Pourtant, il n'édulcore en rien la réalité. Bien au contraire. Sortie en 1940, cette satire politique est définitivement ancrée dans une réalité tellement tragique qu'on ne peut cesser d'y penser pendant le visionnage, de ressentir les horreurs nazies, de songer que Chaplin lui même n'était pas à en mesure de savoir, notamment, que ce qui se passait réellement en Europe dépassait l'entendement. Le film, avec le temps et le travail de l'Histoire, a pris par conséquent une teinte tragique supplémentaire, insoupçonnable à l'époque de sa sortie. Si Chaplin s'efforce de faire sourire avec cet épisode qu'a connu le monde des hommes, c'est pour montrer tout le grotesque de l'entreprise nazie, mais c'est aussi pour justifier la survie, le combat, la résistance.

Gageure? Admirablement troussée alors. Grâce à son personnage qui a encore tout du Charlot vagabond, que l'entre-deux-guerres a promu héros des temps modernes, étincelle d'humain dans un monde de brutes. Il parvient à jouer sur toute une palette d'émotions, du rire aux larmes. Entre l'absurdité du système totalitaire et l'étouffante angoisse que subissent les juifs du ghetto, en effet le scénario manœuvre sur un fil ténu, fragile, sans pour autant dépasser les bornes. C'est aussi cette capacité à garder un équilibre entre finesse du trait et violence du propos qui fait ressentir toute la sensibilité alliée à l'intelligence de l'artiste.

J'ai beau chercher, je ne trouve pas la faute de gout, l'erreur dans la distribution, le déraillement de l'histoire, le tempo qui s'affaiblit, tout est au contraire millimétré, comme conçu en une sorte de bloc, par la volonté d'un démiurge, d'un magicien.

Si l'on rentre un peu dans le détail, on va pouvoir savourer la diatribe anti-hitlérienne du clown Chaplin, celle qui singe, qui grossit les signes de la raideur mentale et physique, qui dénote l'absence d'intelligence et de raison chez le dictateur, enfermé dans sa folie. On pourra également apprécier la puérilité de la confrontation entre Hitler et Mussolini, le combat d'égo, le duel de mégalomanies.

Le jeu des comédiens qui l'entourent est souvent excellent. Maurice Moscovitch est sans doute celui qui m'a le plus marqué. Peut-être parce qu'il est un des rares à toujours rester en retrait, amer, désabusé, quand les autres reprennent espoir. Paulette Goddard est très belle. Ses yeux disent tout : l'espérance, la colère et la résignation. Elle aussi m'impressionne.

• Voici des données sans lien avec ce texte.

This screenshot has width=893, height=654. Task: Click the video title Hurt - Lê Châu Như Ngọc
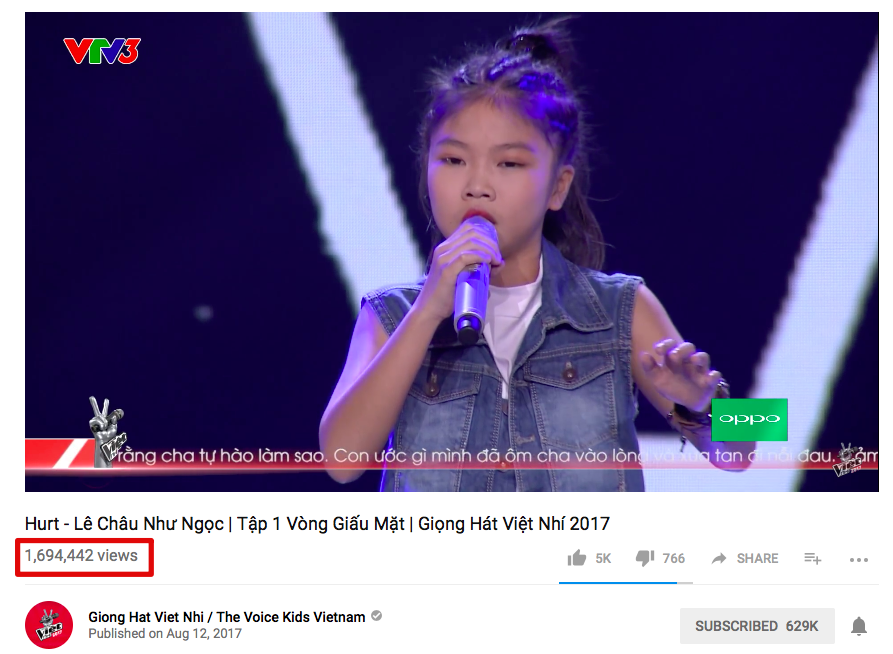coord(317,524)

Et puis je ne pourrais oublier les chorégraphies auxquelles Charles Chaplin se livre sans arrêt, que ce soit pour échapper à la milice ou pour raser un type au rythme de Brahms, ou bien encore quand il illustre l'effrayante voracité de Hitler jouant avec son globe terrestre. Ces danses, ces mécaniques toujours formidablement bien rodées sont aussi extrêmement expressives, d'une efficacité et d'une éloquence rares.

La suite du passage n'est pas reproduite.